Snowflake offers some automatic tagging (currently in early preview). During the process of loading data into a new Snowflake table, Snowflake can look for patterns like “(###) ###-####” and apply best-guess tags to columns. This is a nascent capability, however, so we need to have our own approach to review and augment any automatic tags.
Snowflake also offers the ability to monitor and audit tag usage:
- The snowflake.account_usage.tags view shows all tags that have been created.
- The snowflake.account_usage.tag_references function shows all the places each tag has been applied (each database, schema, view, table, column). You can call this with a filter to zero in on a specific object as desired.
- The snowflake.account_usage.tag_references_with_lineage function includes not only what tags exist on an object but how they got there (e.g., column-level tags inherited from table, which are inherited from database).
Some data cataloging and lineage tools can make use of these tags. The Alation and OneTrust data catalogs are the first tools explicitly supporting Snowflake tags, but many others are expected. Using a tool like this, you can pull descriptions and locations of all your tagged data into a data catalog, making it easy to see where all instances of PII (for example) are stored and how people are using them.
Tag Limitations
Tags are meant for big-picture information about an entire table or column – metadata that describes the contents and can be used for limited enforcement. However, you cannot apply tags to specific data inside a table itself (e.g., we cannot tag certain rows in a table as belonging to Customer 1 or Customer 2). Not to worry – we can handle this level of filtering using row access control, discussed in the next entry of our series.

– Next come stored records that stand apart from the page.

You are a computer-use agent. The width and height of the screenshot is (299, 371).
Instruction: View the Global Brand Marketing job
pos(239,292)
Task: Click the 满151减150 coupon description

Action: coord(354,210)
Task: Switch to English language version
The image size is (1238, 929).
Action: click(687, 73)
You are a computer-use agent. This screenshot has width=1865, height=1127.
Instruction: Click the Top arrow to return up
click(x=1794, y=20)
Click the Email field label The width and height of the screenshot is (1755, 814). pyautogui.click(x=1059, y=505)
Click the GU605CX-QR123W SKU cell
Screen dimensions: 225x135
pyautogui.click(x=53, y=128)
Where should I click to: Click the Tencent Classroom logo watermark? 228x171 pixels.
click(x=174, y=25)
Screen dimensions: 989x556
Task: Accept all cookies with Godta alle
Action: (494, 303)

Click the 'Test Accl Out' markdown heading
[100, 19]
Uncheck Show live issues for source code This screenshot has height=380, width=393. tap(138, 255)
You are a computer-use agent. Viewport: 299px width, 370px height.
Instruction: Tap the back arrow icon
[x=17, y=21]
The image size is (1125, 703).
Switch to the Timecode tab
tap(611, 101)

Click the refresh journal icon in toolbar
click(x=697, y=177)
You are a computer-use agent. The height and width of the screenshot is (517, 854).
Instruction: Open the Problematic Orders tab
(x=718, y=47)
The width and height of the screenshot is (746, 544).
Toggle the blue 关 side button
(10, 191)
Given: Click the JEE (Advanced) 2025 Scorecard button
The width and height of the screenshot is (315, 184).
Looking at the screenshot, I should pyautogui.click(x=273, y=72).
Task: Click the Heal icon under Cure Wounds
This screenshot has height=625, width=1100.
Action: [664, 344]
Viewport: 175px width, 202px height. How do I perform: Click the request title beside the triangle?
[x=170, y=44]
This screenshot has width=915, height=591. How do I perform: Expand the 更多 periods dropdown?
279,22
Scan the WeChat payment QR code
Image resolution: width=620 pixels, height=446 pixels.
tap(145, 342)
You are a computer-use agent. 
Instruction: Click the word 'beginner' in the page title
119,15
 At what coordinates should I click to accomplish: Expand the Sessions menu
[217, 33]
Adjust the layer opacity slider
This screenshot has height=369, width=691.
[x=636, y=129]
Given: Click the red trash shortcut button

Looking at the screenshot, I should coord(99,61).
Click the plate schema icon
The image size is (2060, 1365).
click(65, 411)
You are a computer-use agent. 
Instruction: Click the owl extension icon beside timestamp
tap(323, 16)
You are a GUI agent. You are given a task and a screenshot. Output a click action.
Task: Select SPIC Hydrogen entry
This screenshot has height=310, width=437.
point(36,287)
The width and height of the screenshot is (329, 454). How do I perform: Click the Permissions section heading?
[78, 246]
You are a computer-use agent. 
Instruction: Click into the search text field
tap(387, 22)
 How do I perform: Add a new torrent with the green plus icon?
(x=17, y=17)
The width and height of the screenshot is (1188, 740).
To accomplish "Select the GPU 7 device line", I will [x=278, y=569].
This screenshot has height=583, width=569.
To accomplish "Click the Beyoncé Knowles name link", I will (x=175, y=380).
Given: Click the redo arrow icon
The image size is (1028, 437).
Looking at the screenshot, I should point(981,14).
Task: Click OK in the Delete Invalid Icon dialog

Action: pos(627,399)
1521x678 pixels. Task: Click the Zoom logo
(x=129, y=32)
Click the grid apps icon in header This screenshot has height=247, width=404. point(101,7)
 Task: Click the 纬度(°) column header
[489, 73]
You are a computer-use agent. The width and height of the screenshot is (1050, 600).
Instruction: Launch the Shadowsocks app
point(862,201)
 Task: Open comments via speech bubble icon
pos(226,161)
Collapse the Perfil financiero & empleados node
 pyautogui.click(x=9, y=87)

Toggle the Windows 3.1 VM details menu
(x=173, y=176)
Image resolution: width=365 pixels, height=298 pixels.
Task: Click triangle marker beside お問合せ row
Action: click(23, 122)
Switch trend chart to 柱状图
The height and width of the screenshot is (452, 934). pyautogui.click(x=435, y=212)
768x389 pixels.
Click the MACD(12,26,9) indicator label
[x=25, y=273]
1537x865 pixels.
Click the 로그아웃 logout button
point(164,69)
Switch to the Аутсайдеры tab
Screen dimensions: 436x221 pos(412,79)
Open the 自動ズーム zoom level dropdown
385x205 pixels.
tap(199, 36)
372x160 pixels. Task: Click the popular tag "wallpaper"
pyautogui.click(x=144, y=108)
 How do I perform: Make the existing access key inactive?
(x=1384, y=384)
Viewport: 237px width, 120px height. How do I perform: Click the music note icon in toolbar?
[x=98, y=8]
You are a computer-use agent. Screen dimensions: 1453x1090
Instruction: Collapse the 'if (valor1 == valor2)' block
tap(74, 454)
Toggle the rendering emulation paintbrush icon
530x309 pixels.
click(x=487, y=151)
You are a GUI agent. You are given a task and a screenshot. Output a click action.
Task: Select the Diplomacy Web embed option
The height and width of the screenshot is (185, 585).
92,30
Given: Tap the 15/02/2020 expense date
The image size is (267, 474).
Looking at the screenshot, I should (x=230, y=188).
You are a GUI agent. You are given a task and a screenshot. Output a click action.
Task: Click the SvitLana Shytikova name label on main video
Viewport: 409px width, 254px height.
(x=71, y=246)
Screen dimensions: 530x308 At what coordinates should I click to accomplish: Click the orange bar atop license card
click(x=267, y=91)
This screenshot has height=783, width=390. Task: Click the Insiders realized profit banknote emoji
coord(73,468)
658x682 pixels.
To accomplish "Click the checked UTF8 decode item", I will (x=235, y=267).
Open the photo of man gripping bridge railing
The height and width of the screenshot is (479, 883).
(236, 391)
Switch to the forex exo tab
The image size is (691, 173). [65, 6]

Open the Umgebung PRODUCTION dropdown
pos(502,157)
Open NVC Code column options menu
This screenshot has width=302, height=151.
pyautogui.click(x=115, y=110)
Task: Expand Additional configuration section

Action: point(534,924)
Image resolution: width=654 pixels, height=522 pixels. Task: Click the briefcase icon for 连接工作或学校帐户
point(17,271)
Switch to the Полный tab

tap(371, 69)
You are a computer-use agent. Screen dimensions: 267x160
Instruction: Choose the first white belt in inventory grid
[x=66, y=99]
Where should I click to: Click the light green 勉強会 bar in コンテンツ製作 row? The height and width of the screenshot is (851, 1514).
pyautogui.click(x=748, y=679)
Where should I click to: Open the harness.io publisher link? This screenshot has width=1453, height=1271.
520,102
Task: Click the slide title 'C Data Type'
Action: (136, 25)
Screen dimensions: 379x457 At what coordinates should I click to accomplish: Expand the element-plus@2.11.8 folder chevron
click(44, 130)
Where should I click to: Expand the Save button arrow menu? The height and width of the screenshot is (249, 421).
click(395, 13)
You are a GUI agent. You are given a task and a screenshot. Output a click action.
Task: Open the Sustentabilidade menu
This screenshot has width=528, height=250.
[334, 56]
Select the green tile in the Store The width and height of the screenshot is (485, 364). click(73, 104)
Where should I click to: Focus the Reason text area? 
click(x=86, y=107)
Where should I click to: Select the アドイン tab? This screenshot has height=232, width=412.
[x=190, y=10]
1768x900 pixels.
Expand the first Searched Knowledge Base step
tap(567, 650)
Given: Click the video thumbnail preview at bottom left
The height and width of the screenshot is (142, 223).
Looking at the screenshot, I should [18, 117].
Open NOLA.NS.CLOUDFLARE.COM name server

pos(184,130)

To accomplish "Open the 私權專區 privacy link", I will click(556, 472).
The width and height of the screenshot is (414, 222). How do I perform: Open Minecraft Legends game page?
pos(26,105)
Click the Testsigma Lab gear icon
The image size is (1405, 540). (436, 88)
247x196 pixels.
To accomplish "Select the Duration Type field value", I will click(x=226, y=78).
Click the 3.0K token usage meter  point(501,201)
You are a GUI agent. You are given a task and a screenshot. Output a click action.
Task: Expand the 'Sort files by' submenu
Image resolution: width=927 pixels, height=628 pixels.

Why Do Snowflake Tags Matter?
Remember, the first step in keeping our data private and secure is identifying which data needs protection. Traditional data catalogs and governance processes have to make do with educated guesses about your data and are hard to keep in sync with reality. With built-in data tags, we can keep track of important information right at the source, provide it to all our data consumers, and use it to ensure we’re properly protecting our most sensitive assets.